In reality, both trade unions and experts have noted that women will face the brunt of the new labour codes.6 Under Section 6 and Rule 3 of the Code on Wages, 2019, the minimum wage will be fixed on the basis of the standard working-class family, which includes a spouse and 2 children apart from the earning worker, equivalent to 3 consumption units = 1+0.8+0.6+0.6. Essentially, women have been assigned a lower consumption unit, which is blatantly gender discriminatory.

Regarding Wages and Benefits

The Equal Remuneration Act, 1976, envisaged that all remuneration payable in cash or kind to men or women, for same or similar work, shall be equal. However, the new Code redefines the provision of equal pay for equal work, and excludes certain components of wages, such as bonus payable, house-accommodation values, PF contributions, commission payable to employee, retrenchment compensation or any ex-gratia payment and gratuity, from the wage calculation of equal wages. Thus, it is legally permissible for unequal pay for equal work under the above-mentioned heads. These exclusions would be applicable unless the pay exceeds 50% of the income of workers. The Code also introduces a new criterion of “experience” for assessing equal pay for “same work or work of similar nature”, in addition to the criteria of skill, effort, and responsibility. This will deprive justice to several women on the ground due to their various positions of disadvantage due to societal discrimination.7 The Code in fact ignores decades-long demand to revise the criteria from “work of similar nature” to “work of equal value” which would permit the remuneration for disparate jobs to be assessed fairly. Additionally, women’s representations on the Advisory Boards, which was hitherto 50%, has been reduced to 33%.

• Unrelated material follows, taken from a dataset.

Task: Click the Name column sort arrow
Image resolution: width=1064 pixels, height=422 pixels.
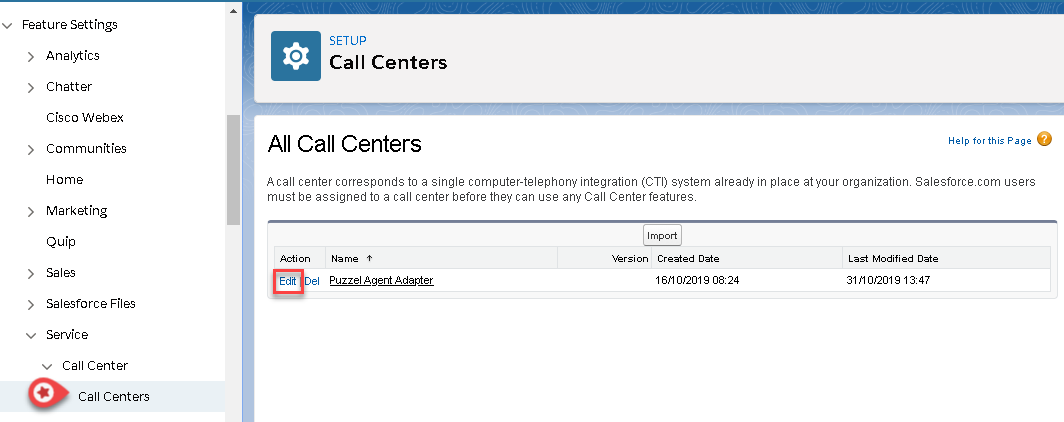Action: click(368, 259)
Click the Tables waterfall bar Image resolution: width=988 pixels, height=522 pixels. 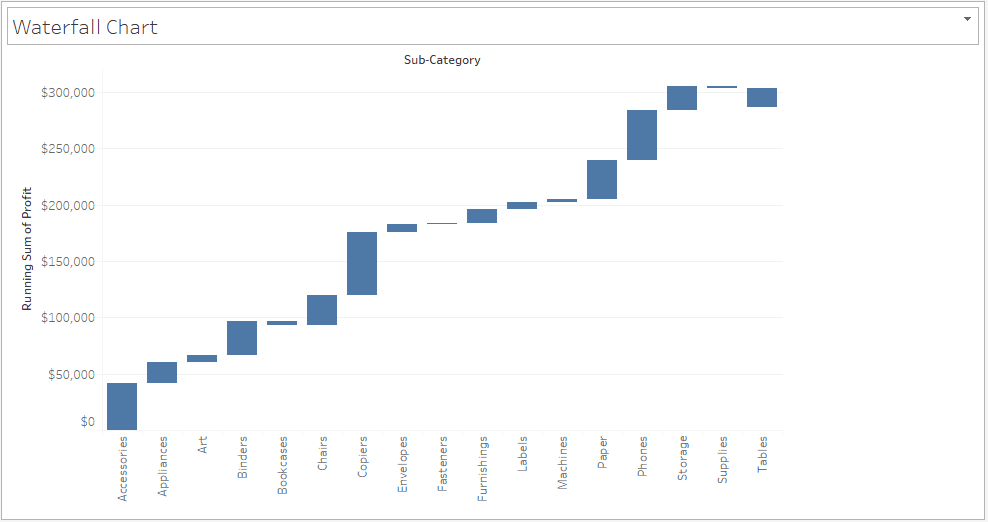coord(762,97)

Section 60 of the Social Security Code, 2020, envisages payment of maternity benefit at the rate of average daily wage. However, wages as defined in Section 2(88) does not include bonus, house-accommodation, PF contribution, rent allowance, overtime allowance, etc. The new Occupational Safety Code also permits women to be employed in night shifts based on consent. However, it is apparent that due to unequal wage relations, that consent cannot be free and will be coerced through the threat of termination or disciplinary action. Hence, women would effectively be forced to consent to night shift work, which was until now prohibited by the existing laws. Maternity Benefits will be applicable, as per the First Schedule of the Code, to every factory, mine, oilfield etc. and to every shop or establishment in which at least 10 or more employees are employed. Thus, large parts of the informal sector, with a heavy presence of women workers, will find themselves excluded from maternity benefits.

The Industrial Relations Code, 2020, also increases the threshold of workers to seek prior government permission for lay-off, retrenchment, etc from 100 to 300, meaning several medium and small establishments, often employing large numbers of women, will be excluded from protection against arbitrary lay-offs and retrenchment.

In essence, the Advisory contains a false plain pretense of gender equality. It is a rhetorical advertisement for the new codes, without any actual concern for gender equality at the workplace. In the final portion of the Advisory, employers are advised to increase women’s participation in the workforce in various ways. The Advisory calls upon employers to “ensure the welfare of women workers”, provide first-aid, creche, latrines, maternity benefit etc. Finally, the Advisory lists the schemes of the Union Government and their achievements in providing benefits to women. The Advisory itself is bereft of any real analysis as to why women’s participation in the workforce is insecure, informal, and unprotected.

The Advisory is, in part, a restatement of existing laws, and in part a promotion of the new labour codes. It is a desperate attempt by the Union Government to make it appear to care for women’s rights and equality in the workforce.